Yeah, you are probably right.

Another thing: Caddy opens the following file and writes to it:

/home/petter/wwwroot/access.log

I don’t see access.log anywhere in my Caddyfile (which is located in /home/petter/wwwroot/). Why is it written to? It gets content identical to ./log/www.log


(Matt Holt) #8

That’s a bug. Sigh. We’ll have to get that fixed.


(Petter Strandmark) #9

Filed https://github.com/mholt/caddy/issues/1529


(Matt Holt) #10

Perfect. Thank you!


(Petter Strandmark) #11

The server has been stable since I added the timeouts. Worth trying if anyone runs into trouble with Caddy + Cloudflare.


(Kristofer) #12

I had this issue.

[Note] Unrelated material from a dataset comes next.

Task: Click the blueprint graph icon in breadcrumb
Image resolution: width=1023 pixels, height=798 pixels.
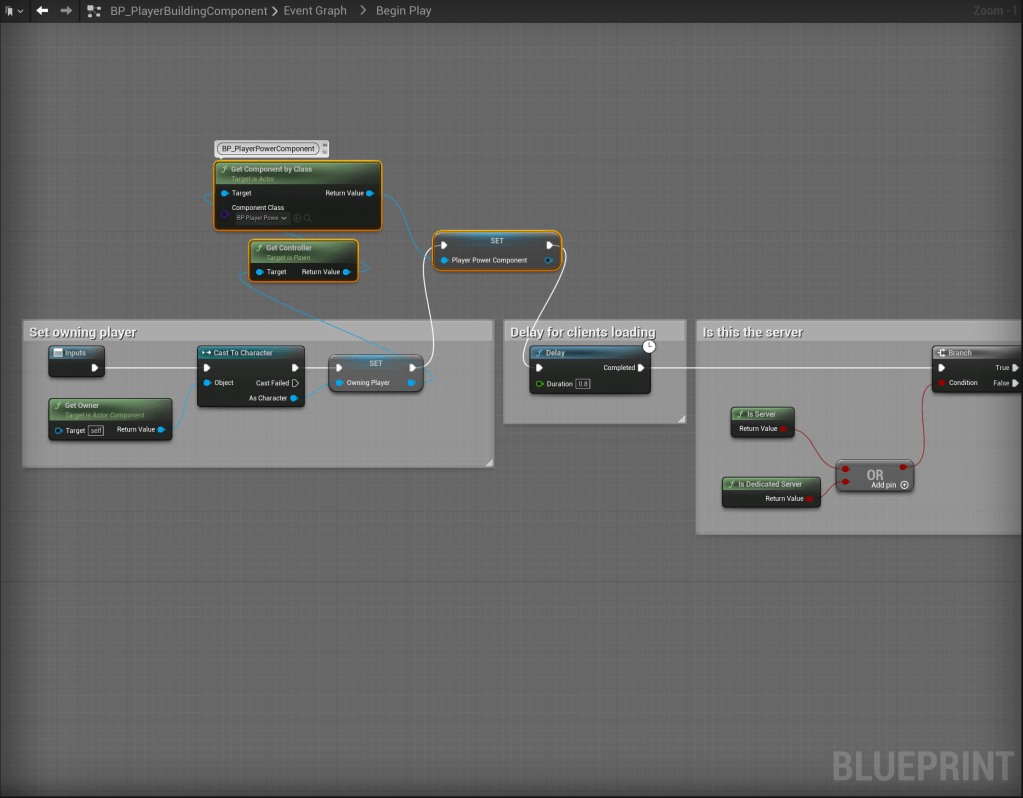Action: tap(94, 11)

I was proxying Gitea thru Caddy. It was running over https as well.
No matter ho many file descriptors I ulimit
d to the shell which spawned the caddy process, it was only a matter of hours before caddy went into a catatonic state due to too many open files.

It seems to be the proxy mech, as the Gitea process was unaffected and did not need to be restarted like Caddy was.

just FYI. I went back to just letting gitea handle all the web traffic directly.


(Matt Holt) #13

What version of Caddy are you using?


(Kristofer) #14

Caddy 0.10.14 (non-commercial use only)

and the Caddyfile was (me.here == a made up domain, my real one was in there)

yoda.me.here:443 {
proxy / 127.0.0.1:2368 {
header_upstream Host {host}
header_upstream X-Real-IP {remote}
header_upstream X-Forwarded-Proto {scheme}
}
tls kris@me.here
}
git.me.here:443 {
tls /etc/letsencrypt/live/me.here/cert.pem /etc/letsencrypt/live/me.here/pri
vkey.pem
proxy / 127.0.0.1:3000
}
dl.me.here:443 {
root /gitea/caddy/files
filemanager /admin /gitea/caddy/files
}

git host was the one where all the open files ended up happening. the other two virtual hosts (is term right?) were not running.


(Magikstm) #15

Try to update to 0.11.0.

0.10.14 had a leak that was patched here:



(Matt Holt) #16

Awesome, you beat me to it. :slight_smile:

Yes, could you please try 0.11? I think it will solve the problem.